**READING PASSAGE**.
══════════

As a result, compromising the security provided by embodiments of the
invention
requires infiltration of both the first and second communications channels. In
particular, an MIM or MIB attacker which has infiltrated the first channel,
over
which the primary transaction messages are exchanged, is unable to reliably
generate a correct verification code corresponding with altered critical
transaction
data, such as a destination bank account number, in the absence of access to
the
second channel.
[0014] According to embodiments of the invention, the one-time security
data
includes a security matrix which comprises a mapping between each symbol
within a symbol set associated with the critical transaction data and a code
value
which is randomly selected from a code set, whereby the operations to be
performed based upon the critical transaction data comprise generating a
substitution code by replacing one or more symbols of the critical transaction
data
with the associated code value defined by the mapping. The security matrix may
be valid only for a duration of the transaction.

══════════

**DATASET EXTRACT**.
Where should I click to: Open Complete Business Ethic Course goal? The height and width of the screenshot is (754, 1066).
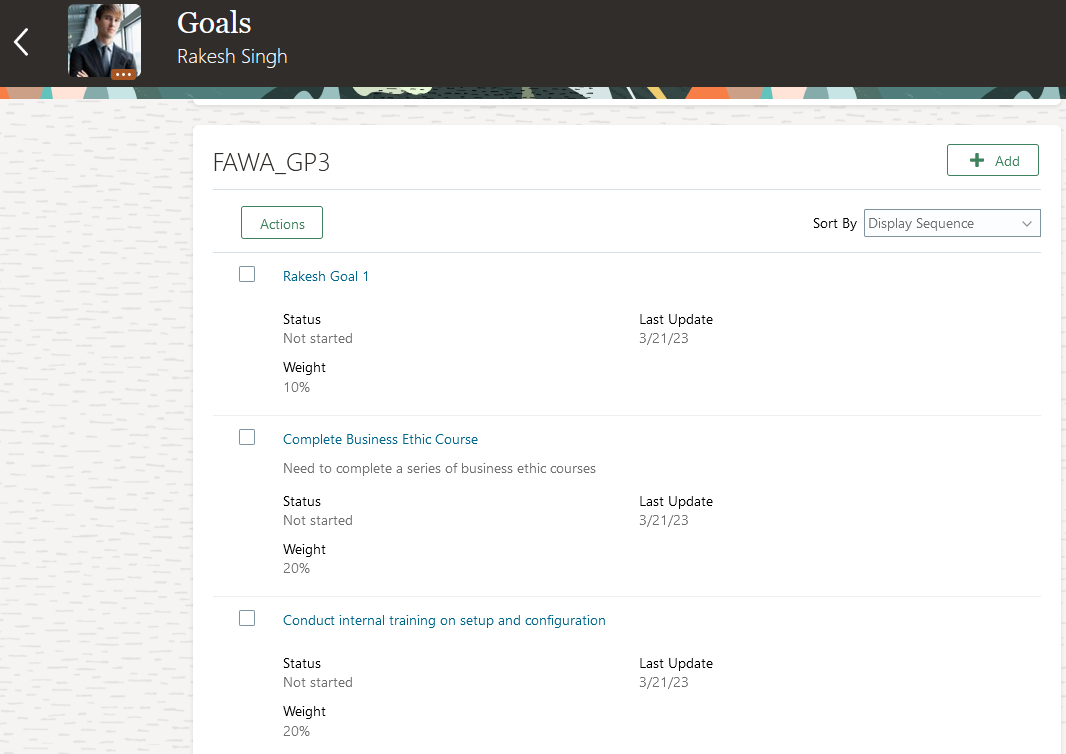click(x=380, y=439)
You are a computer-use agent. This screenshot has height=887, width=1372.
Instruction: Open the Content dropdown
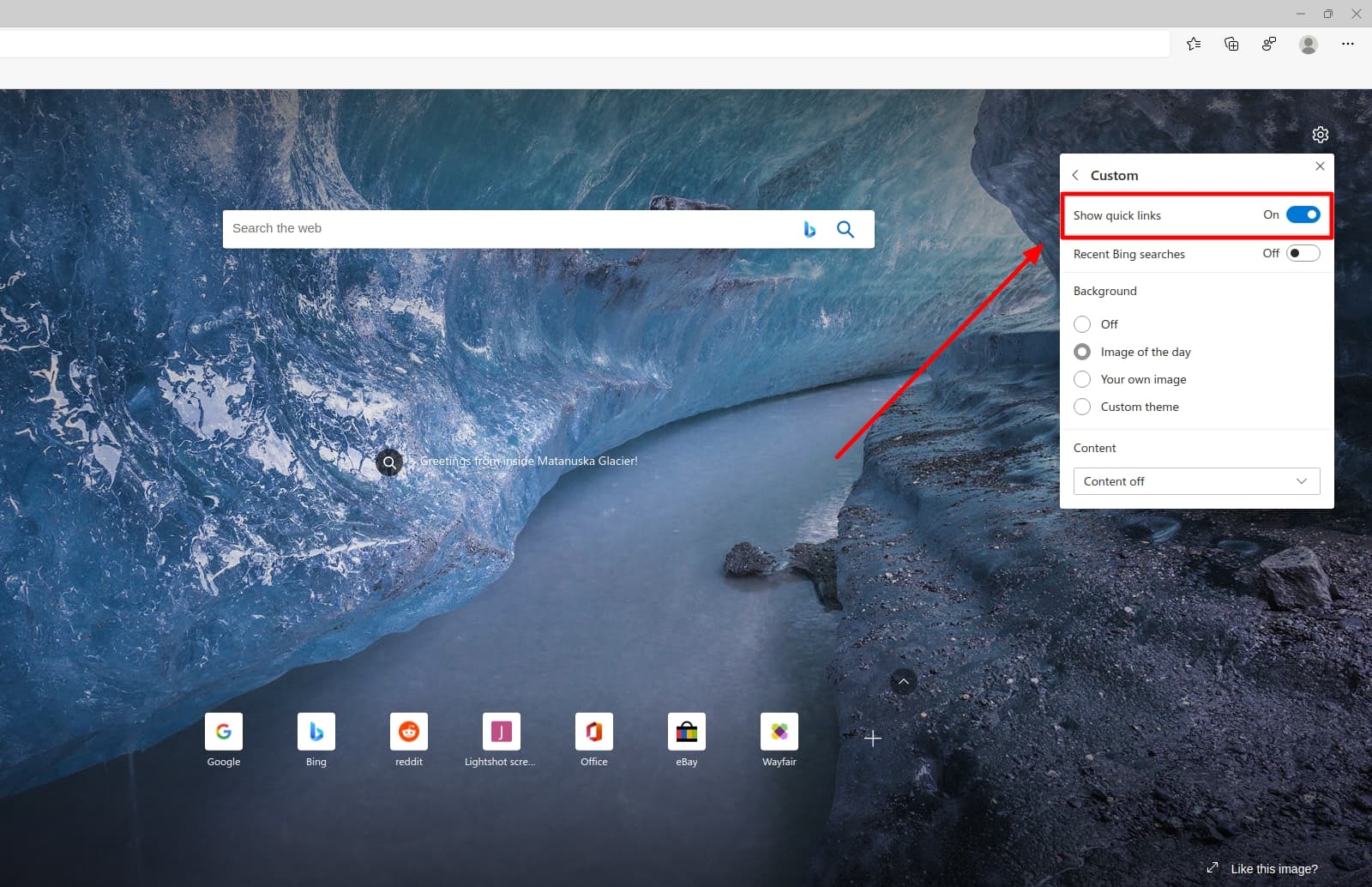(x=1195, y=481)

══════════

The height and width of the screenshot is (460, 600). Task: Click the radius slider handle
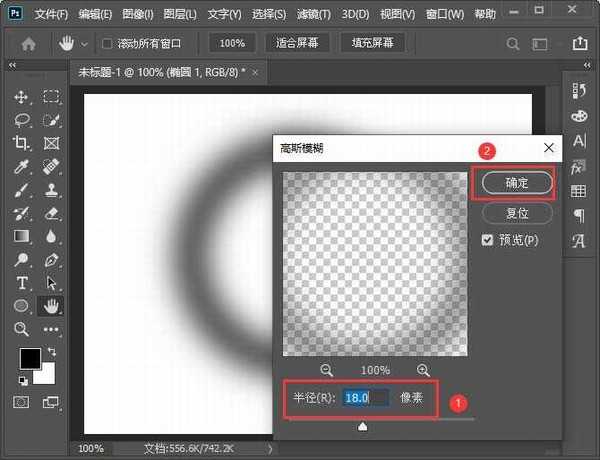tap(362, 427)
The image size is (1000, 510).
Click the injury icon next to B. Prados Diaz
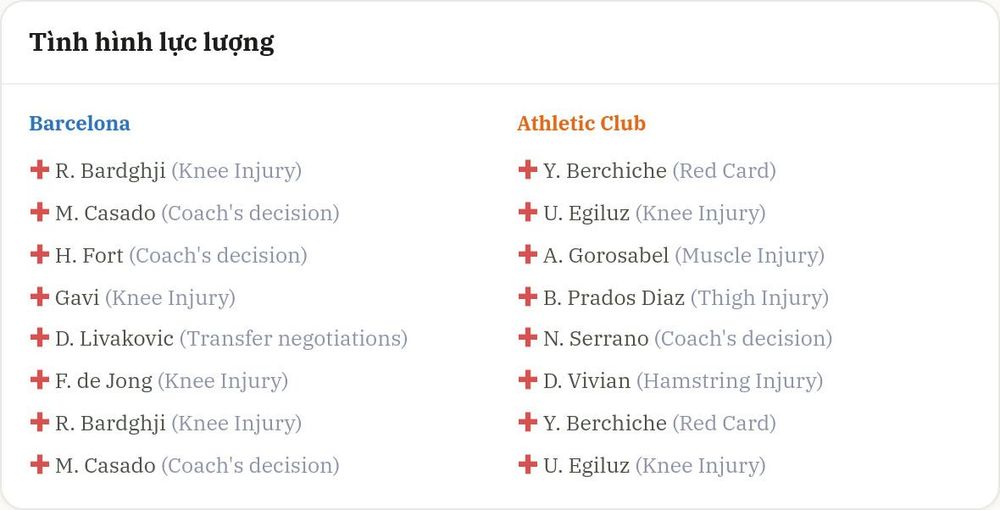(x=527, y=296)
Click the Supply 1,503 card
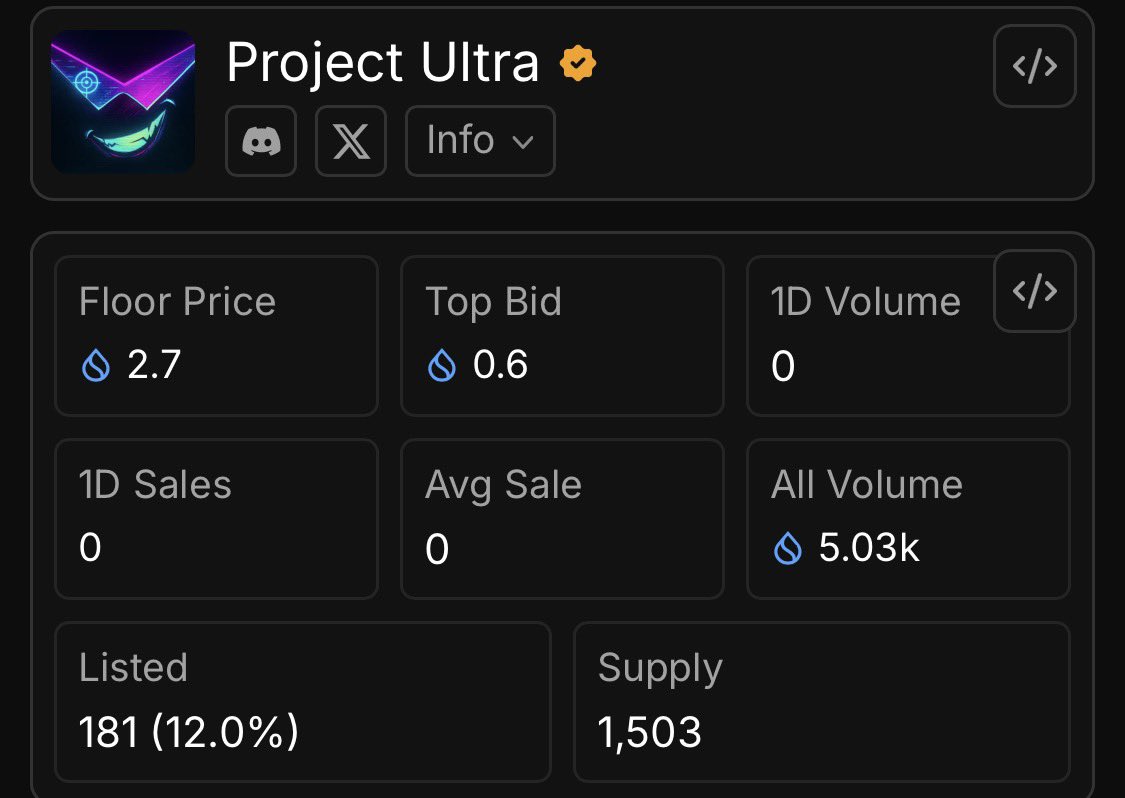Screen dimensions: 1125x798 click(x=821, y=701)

══════════

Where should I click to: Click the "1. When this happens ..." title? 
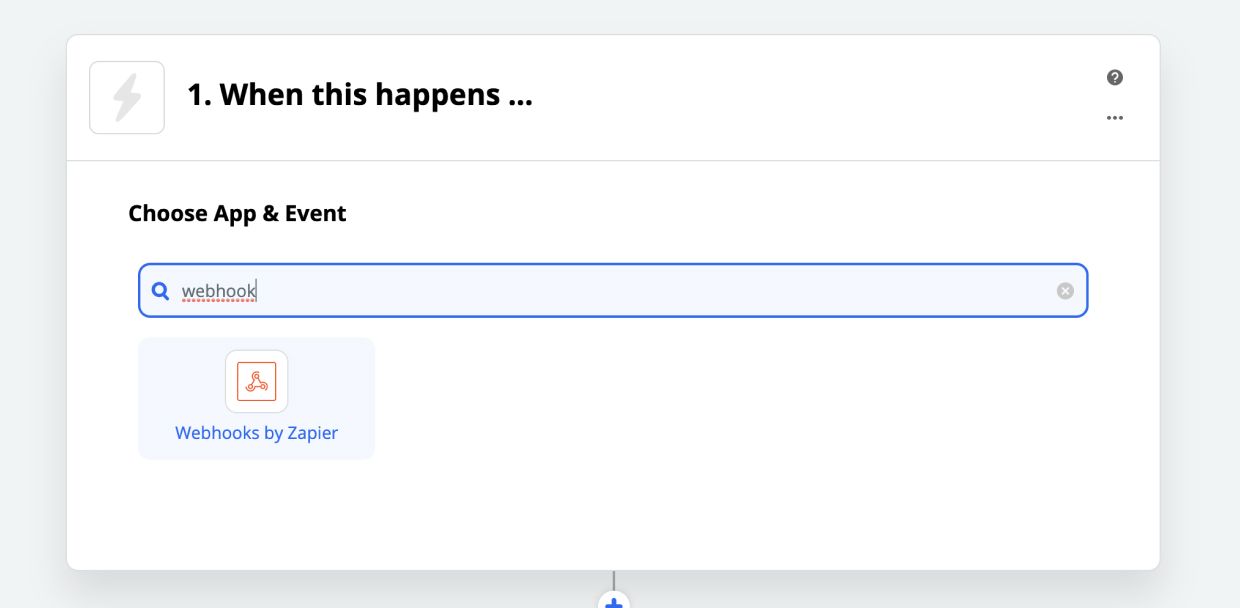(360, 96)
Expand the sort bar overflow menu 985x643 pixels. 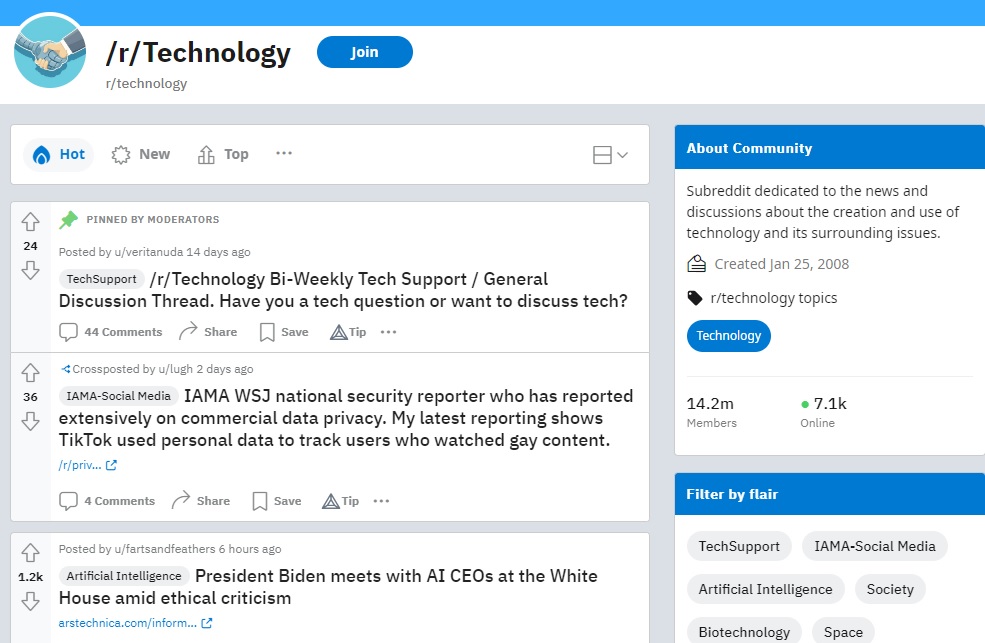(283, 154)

══════════

**TO DO**.
a - Output the rows between the line containing "Where should I click to: Open" and the line containing "(x=1195, y=481)", inclusive, as a numbered list with blank lines removed and the pictures omitted.
b - Write what follows the last sentence of the passage on transaction security and the one-time security matrix.

**ANSWERS**.
a -
1. Where should I click to: Open Complete Business Ethic Course goal? The height and width of the screenshot is (754, 1066).
2. click(x=380, y=439)
3. You are a computer-use agent. This screenshot has height=887, width=1372.
4. Instruction: Open the Content dropdown
5. (x=1195, y=481)

b -
[0015] The use of a security matrix mapping, e.g., symbols comprising the
critical transaction data (such as the digits '0' to '9', in the case that the
critical
data is an account number) to a corresponding random selection of symbols from
a code set (such as the complete set of upper and lower case letters, and the
numbers) advantageously enables the user to generate the verification code
without technological assistance, this being simply the mapping of specified
digits
of the account number to the corresponding code symbols using the matrix.
Accordingly, the security data may be transmitted via a second channel
including
a cellular mobile network link via SMS messaging, for example.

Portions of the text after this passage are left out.